PROBLEM TO SOLVE:
Put every line of all the entries below into a JSON list of strings, with one string per line and blank lines left out.

PROVIDED MATERIAL:
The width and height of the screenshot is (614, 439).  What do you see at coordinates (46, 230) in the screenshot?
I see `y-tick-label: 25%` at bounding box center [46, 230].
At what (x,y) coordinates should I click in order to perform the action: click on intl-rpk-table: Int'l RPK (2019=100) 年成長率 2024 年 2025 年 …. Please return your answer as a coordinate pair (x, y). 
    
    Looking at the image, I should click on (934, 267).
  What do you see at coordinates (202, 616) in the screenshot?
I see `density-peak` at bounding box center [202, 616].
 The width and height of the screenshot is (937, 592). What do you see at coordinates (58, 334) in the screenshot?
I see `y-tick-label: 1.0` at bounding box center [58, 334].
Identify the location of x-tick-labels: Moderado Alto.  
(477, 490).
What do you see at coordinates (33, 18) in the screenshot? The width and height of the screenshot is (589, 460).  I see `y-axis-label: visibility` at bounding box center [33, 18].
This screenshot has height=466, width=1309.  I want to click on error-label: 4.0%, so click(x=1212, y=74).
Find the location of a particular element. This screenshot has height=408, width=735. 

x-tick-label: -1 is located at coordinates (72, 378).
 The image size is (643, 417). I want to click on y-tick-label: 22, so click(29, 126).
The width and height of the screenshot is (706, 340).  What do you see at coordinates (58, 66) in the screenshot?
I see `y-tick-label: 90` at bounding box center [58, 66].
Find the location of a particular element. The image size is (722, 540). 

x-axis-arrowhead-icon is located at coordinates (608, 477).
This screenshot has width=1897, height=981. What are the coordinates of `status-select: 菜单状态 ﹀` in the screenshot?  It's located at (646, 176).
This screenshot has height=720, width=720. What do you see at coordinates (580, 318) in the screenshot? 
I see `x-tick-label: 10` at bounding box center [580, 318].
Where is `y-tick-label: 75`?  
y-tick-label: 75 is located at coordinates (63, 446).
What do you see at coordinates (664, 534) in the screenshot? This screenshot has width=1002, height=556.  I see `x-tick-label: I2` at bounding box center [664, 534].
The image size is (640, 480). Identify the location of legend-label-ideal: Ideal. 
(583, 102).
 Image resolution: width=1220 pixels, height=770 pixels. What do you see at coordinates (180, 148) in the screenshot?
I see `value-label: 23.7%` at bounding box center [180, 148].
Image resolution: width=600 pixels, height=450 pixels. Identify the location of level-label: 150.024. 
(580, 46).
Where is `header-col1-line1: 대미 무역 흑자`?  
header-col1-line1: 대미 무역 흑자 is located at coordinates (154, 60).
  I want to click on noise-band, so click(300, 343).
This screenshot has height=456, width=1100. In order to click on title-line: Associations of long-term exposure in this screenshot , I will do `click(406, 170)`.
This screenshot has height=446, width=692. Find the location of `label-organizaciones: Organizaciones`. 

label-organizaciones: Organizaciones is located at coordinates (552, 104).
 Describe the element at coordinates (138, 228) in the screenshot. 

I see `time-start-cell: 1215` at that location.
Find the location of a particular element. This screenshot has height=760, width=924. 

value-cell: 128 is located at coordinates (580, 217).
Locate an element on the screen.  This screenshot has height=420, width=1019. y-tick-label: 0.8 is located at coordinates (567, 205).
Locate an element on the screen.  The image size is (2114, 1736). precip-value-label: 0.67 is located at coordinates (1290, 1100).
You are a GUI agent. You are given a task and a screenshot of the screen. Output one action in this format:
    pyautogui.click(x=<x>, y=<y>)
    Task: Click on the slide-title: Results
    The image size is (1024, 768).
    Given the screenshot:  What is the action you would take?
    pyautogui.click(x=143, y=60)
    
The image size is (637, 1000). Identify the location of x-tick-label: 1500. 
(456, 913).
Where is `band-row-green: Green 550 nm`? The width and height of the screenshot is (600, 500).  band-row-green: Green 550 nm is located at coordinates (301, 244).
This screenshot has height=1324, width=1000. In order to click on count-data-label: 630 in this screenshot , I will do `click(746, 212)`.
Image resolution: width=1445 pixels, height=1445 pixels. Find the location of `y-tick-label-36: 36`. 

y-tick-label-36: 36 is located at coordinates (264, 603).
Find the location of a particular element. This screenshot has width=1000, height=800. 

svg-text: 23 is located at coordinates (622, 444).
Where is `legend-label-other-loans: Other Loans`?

REPLY:
[
  "The width and height of the screenshot is (614, 439).  What do you see at coordinates (46, 230) in the screenshot?",
  "I see `y-tick-label: 25%` at bounding box center [46, 230].",
  "At what (x,y) coordinates should I click in order to perform the action: click on intl-rpk-table: Int'l RPK (2019=100) 年成長率 2024 年 2025 年 …. Please return your answer as a coordinate pair (x, y). ",
  "    Looking at the image, I should click on (934, 267).",
  "  What do you see at coordinates (202, 616) in the screenshot?",
  "I see `density-peak` at bounding box center [202, 616].",
  " The width and height of the screenshot is (937, 592). What do you see at coordinates (58, 334) in the screenshot?",
  "I see `y-tick-label: 1.0` at bounding box center [58, 334].",
  "Identify the location of x-tick-labels: Moderado Alto.  ",
  "(477, 490).",
  "What do you see at coordinates (33, 18) in the screenshot? The width and height of the screenshot is (589, 460).  I see `y-axis-label: visibility` at bounding box center [33, 18].",
  "This screenshot has height=466, width=1309.  I want to click on error-label: 4.0%, so click(x=1212, y=74).",
  "Find the location of a particular element. This screenshot has height=408, width=735. ",
  "x-tick-label: -1 is located at coordinates (72, 378).",
  " The image size is (643, 417). I want to click on y-tick-label: 22, so click(29, 126).",
  "The width and height of the screenshot is (706, 340).  What do you see at coordinates (58, 66) in the screenshot?",
  "I see `y-tick-label: 90` at bounding box center [58, 66].",
  "Find the location of a particular element. The image size is (722, 540). ",
  "x-axis-arrowhead-icon is located at coordinates (608, 477).",
  "This screenshot has width=1897, height=981. What are the coordinates of `status-select: 菜单状态 ﹀` in the screenshot?  It's located at (646, 176).",
  "This screenshot has height=720, width=720. What do you see at coordinates (580, 318) in the screenshot? ",
  "I see `x-tick-label: 10` at bounding box center [580, 318].",
  "Where is `y-tick-label: 75`?  ",
  "y-tick-label: 75 is located at coordinates (63, 446).",
  "What do you see at coordinates (664, 534) in the screenshot? This screenshot has width=1002, height=556.  I see `x-tick-label: I2` at bounding box center [664, 534].",
  "The image size is (640, 480). Identify the location of legend-label-ideal: Ideal. ",
  "(583, 102).",
  " Image resolution: width=1220 pixels, height=770 pixels. What do you see at coordinates (180, 148) in the screenshot?",
  "I see `value-label: 23.7%` at bounding box center [180, 148].",
  "Image resolution: width=600 pixels, height=450 pixels. Identify the location of level-label: 150.024. ",
  "(580, 46).",
  "Where is `header-col1-line1: 대미 무역 흑자`?  ",
  "header-col1-line1: 대미 무역 흑자 is located at coordinates (154, 60).",
  "  I want to click on noise-band, so click(300, 343).",
  "This screenshot has height=456, width=1100. In order to click on title-line: Associations of long-term exposure in this screenshot , I will do `click(406, 170)`.",
  "This screenshot has height=446, width=692. Find the location of `label-organizaciones: Organizaciones`. ",
  "label-organizaciones: Organizaciones is located at coordinates (552, 104).",
  " Describe the element at coordinates (138, 228) in the screenshot. ",
  "I see `time-start-cell: 1215` at that location.",
  "Find the location of a particular element. This screenshot has height=760, width=924. ",
  "value-cell: 128 is located at coordinates (580, 217).",
  "Locate an element on the screen.  This screenshot has height=420, width=1019. y-tick-label: 0.8 is located at coordinates (567, 205).",
  "Locate an element on the screen.  The image size is (2114, 1736). precip-value-label: 0.67 is located at coordinates (1290, 1100).",
  "You are a GUI agent. You are given a task and a screenshot of the screen. Output one action in this format:",
  "    pyautogui.click(x=<x>, y=<y>)",
  "    Task: Click on the slide-title: Results",
  "    The image size is (1024, 768).",
  "    Given the screenshot:  What is the action you would take?",
  "    pyautogui.click(x=143, y=60)",
  "The image size is (637, 1000). Identify the location of x-tick-label: 1500. ",
  "(456, 913).",
  "Where is `band-row-green: Green 550 nm`? The width and height of the screenshot is (600, 500).  band-row-green: Green 550 nm is located at coordinates (301, 244).",
  "This screenshot has height=1324, width=1000. In order to click on count-data-label: 630 in this screenshot , I will do `click(746, 212)`.",
  "Image resolution: width=1445 pixels, height=1445 pixels. Find the location of `y-tick-label-36: 36`. ",
  "y-tick-label-36: 36 is located at coordinates (264, 603).",
  "Find the location of a particular element. This screenshot has width=1000, height=800. ",
  "svg-text: 23 is located at coordinates (622, 444).",
  "Where is `legend-label-other-loans: Other Loans`?"
]